Su qualunque set si trovi, per concentrarsi Anna Valle ascolta della musica in cuffia. «Canzoni rock - precisa lei - quelle che mi caricano di più». Ecco spiegato perché sul set di Lea, un nuovo giorno (serie diretta da Isabella Leoni e co-interpretata con Giorgio Pasotti, da stasera per quattro martedì su Raiuno) la bella attrice romana ascoltasse continuamente i Mumford and Sons: «I temi dolorosi di questa storia, e la necessità di affrontarli con un'ottica energica, positiva, mi spingevano a caricarmi più che mai».

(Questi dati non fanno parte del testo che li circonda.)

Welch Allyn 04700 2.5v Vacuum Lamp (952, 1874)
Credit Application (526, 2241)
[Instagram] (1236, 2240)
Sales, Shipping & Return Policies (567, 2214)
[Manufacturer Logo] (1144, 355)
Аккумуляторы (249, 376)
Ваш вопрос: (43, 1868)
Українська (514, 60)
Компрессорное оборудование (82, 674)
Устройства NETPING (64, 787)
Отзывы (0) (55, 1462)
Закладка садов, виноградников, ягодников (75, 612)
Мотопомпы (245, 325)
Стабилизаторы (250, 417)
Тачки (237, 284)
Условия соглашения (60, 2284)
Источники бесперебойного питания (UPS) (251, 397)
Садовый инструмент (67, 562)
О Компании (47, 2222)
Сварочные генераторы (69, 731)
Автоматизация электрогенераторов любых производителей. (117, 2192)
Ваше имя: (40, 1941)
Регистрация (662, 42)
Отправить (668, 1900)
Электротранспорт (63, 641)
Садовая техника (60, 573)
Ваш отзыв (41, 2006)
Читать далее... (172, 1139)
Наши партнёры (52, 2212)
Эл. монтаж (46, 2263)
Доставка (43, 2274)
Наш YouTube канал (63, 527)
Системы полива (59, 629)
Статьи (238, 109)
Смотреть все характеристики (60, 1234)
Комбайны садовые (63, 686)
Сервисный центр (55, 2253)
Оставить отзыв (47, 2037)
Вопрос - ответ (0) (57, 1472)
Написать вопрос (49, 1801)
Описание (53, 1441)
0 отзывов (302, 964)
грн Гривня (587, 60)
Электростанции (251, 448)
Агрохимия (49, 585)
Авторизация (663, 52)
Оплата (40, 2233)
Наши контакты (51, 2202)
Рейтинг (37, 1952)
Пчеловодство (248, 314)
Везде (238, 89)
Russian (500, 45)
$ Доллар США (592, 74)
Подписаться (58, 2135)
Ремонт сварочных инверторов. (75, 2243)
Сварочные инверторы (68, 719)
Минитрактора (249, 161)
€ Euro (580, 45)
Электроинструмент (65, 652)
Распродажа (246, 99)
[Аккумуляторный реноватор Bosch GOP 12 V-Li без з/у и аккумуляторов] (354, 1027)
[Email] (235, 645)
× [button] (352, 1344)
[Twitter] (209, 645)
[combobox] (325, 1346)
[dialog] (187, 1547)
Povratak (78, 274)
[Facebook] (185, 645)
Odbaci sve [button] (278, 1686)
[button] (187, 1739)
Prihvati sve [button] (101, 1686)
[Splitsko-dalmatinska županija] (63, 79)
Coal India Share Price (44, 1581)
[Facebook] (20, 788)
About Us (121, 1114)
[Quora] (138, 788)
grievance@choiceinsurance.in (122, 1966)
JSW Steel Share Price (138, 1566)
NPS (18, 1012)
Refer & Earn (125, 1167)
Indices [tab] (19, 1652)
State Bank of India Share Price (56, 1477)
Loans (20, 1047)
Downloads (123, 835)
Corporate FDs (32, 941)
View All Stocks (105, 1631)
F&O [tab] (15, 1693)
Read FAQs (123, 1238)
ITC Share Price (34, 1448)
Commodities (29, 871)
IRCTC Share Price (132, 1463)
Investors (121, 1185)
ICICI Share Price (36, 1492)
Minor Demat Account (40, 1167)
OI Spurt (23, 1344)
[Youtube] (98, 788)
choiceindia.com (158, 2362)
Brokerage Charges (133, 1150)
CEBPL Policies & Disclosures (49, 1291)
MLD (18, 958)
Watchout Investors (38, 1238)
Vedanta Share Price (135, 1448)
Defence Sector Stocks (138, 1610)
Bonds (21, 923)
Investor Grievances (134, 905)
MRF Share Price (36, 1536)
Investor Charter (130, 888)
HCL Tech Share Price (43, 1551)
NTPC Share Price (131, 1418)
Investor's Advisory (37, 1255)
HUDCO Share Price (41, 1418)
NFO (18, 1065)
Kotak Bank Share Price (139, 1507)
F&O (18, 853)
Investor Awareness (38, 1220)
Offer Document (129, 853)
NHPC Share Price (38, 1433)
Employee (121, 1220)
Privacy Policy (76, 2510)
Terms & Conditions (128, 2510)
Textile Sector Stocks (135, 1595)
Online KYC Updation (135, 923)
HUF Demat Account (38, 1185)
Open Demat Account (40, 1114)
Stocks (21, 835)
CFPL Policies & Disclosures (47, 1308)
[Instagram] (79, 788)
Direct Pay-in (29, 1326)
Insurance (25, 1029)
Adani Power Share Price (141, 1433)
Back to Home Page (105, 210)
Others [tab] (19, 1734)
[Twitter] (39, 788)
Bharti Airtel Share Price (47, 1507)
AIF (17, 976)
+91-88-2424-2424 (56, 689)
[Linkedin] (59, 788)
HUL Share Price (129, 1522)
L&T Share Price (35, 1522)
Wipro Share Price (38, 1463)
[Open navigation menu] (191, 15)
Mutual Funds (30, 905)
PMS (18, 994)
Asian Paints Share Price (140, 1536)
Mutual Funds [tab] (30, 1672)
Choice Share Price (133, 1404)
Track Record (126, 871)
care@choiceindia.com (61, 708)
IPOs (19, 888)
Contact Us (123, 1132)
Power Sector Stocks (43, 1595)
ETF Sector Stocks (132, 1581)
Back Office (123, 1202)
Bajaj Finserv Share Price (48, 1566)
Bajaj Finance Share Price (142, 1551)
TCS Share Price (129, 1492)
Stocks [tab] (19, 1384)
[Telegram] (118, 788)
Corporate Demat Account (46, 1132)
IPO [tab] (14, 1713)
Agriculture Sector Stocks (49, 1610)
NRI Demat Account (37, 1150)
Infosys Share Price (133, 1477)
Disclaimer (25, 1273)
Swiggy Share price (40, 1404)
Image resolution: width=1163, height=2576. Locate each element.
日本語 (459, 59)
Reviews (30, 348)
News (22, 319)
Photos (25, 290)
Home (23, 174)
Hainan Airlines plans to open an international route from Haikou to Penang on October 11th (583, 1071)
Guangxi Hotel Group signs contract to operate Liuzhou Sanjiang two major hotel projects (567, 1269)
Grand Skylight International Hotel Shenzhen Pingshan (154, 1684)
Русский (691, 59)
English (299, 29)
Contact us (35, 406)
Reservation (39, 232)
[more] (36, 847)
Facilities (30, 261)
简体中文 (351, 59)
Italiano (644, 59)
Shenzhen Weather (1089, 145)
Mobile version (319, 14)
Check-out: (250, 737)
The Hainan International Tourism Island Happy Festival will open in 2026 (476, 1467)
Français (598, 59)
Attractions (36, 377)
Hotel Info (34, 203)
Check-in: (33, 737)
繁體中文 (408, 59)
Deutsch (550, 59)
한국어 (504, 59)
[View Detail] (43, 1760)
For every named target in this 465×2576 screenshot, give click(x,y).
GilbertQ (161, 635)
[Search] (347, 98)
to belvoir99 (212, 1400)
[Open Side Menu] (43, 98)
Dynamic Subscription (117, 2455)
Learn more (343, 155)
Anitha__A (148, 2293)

Lea è infatti la storia di una madre che partorisce una bambina morta. Il diverso modo di affrontare questo dramma finirà per separarla dal marito (interpretato da Pasotti).
«Non basta. Dopo una lunga aspettativa, Lea torna a fare l'infermiera specializzata presso il reparto di pediatria di un ospedale di Ferrara. E proprio quando il lavoro sembra aiutarla a dimenticare, e lei sembra incontrare un nuovo amore, chi si presenta come nuovo primario del reparto? Proprio il suo ex marito».
C'è poi il tema del dolore dei bambini malati: un dolore misterioso, ingiusto, apparentemente senza spiegazioni.
«Che si può affrontare solo con l'amore. Non credo esistano altri mezzi. Questo Lea lo sa bene; per questo dà tutta sé stessa ai piccoli pazienti».
Nonostante le sofferenze proprie, insomma, non perde la sensibilità verso quelle altrui?
«Al contrario: è proprio il suo dolore ad aiutarla a comprendere quello dei piccoli malati. A stabilire con loro un rapporto empatico, a curarli meglio. Lea non vuole essere un medical di tipo tecnico. Vuole raccontare l'umanità che c'è dietro ai migliori, fra i nostri medici e paramedici. Lea è un'infermiera ideale? Sì. Ma nei nostri ospedali l'ideale esiste. Posso testimoniarlo personalmente, per esperienza diretta».
Ha chiesto che delle autentiche infermiere che la preparassero al ruolo.
«Volevo capire il perché degli strumenti che avrei maneggiato, e maneggiarli come se in vita mia non avessi fatto altro. La nostra serie è dedicata anche a loro: alle grandi infermiere che assistono i nostri bambini».
Come fa Lea a superare la tragedia della figlia morta? A dedicarsi con tanto trasporto ai figli degli altri?
«In realtà la sua è una tragedia che non si può superare. Si può ogni tanto addormentarne il dolore, concentrandosi sul proprio lavoro. In questo Lea è aiutata dal gruppo di colleghi che le si stringono attorno. Una realtà, questa dell'amicizia nei luoghi di lavoro, che raccontiamo con piacere. Certo: in tutti gli ambienti c'è competitività, magari ostilità. Ce n'è anche nel mio. Per fortuna, però, io ho anche numerosi amici e amiche uniti a me da stima, da rispetto. So che, in caso di bisogno, potrei contare sulla loro vicinanza».
Questo personaggio le sarà costato un grande fatica emotiva.
«Sì, grande. Ma mi ero preparata con scrupolo. La regista Isabella Leoni ha voluto che vedessi e rivedessi Pieces of a Woman, un film di Kornél Mundruczó premiato a Venezia, che racconta la crisi di una coppia cui il primo figlio muore alla nascita. La tragedia è enorme ma lo stile del racconto lieve, delicato. Abbiamo cercato di assimilarne il pudore. E poi c'era il mio interesse per il lavoro dell'infermiera. Stare vicino a chi soffre tanto più se è un bambino - non è un semplice lavoro. Perché non è un lavoro come gli altri».
Molti suoi personaggi sono caratterizzati da questo tema del ritorno alle origini, e quindi della rinascita. Solo un caso?
«Forse no. Sarà perché io do molta importanza alle mie origini.
Nonostante il successo non dimentico mai quello che ero, da dove vengo, la mia famiglia così semplice. La mia famiglia continua a rimanere per me un punto di riferimento irrinunciabile. Per questo molti miei personaggi tornano da dove sono partiti: per continuare a rimanere quello che erano».